3 thoughts on “Delaware & Hudson history remembered

  1. It still amazes me that a railroad like the Delaware & Hudson that ran in so many States and 2 countries and had so many employees can go bankrupt. Was it poor management, or business dealings? The employees were the backbone of the D&H and they got shafted no question that’s for sure. The D&H would still be around if it wasn’t for the big shots.

  2. Vincent, that might make sense, except for the fact that the entire railroad changed its name to CPKC, not just what was KCS. CP no longer exists, it too is now CPKC.

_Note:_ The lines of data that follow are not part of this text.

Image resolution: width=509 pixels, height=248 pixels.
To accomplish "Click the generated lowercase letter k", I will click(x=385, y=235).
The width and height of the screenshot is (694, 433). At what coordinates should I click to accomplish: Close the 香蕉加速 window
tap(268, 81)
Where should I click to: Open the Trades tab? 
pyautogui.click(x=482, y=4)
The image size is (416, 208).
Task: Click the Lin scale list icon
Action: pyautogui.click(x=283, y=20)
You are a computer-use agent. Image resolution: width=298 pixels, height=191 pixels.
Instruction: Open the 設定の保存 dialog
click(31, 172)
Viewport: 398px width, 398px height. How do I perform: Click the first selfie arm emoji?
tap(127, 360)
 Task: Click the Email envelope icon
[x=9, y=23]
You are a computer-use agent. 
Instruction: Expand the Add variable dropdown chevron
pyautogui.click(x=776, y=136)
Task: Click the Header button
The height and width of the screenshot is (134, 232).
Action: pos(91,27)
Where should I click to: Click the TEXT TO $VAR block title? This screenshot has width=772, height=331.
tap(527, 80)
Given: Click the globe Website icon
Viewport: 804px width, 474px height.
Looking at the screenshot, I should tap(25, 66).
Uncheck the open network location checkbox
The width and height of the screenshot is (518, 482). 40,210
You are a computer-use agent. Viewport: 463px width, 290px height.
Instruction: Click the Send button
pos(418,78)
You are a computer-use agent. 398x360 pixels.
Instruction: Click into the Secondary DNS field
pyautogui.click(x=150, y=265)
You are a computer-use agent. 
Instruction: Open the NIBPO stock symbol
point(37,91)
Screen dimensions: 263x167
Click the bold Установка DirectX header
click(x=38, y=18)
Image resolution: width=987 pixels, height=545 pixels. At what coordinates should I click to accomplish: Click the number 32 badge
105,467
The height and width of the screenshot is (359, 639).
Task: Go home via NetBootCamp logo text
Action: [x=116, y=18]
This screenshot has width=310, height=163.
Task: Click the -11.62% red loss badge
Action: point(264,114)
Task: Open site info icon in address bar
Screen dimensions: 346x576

  3. “The office functions of the D&H were combined with those of parent CP Rail in Montreal, then moved to Calgary, Alberta. D&H’s identity, like that of CP’s other U.S. subsidiary, Soo Line, gave way to that of CP Rail System — and CP formally absorbed D&H in 2010, thus ending Delaware & Hudson history.”

    Dates change but things remain the same. The same thing that happened to D&H will end up happening to Kansas City Southern. CPKC will become a subsidiary of Canadian Pacific and then one day it will cease to exist as a separate railroad and any mention of KCS will be lost to history, just like D&H in 2010.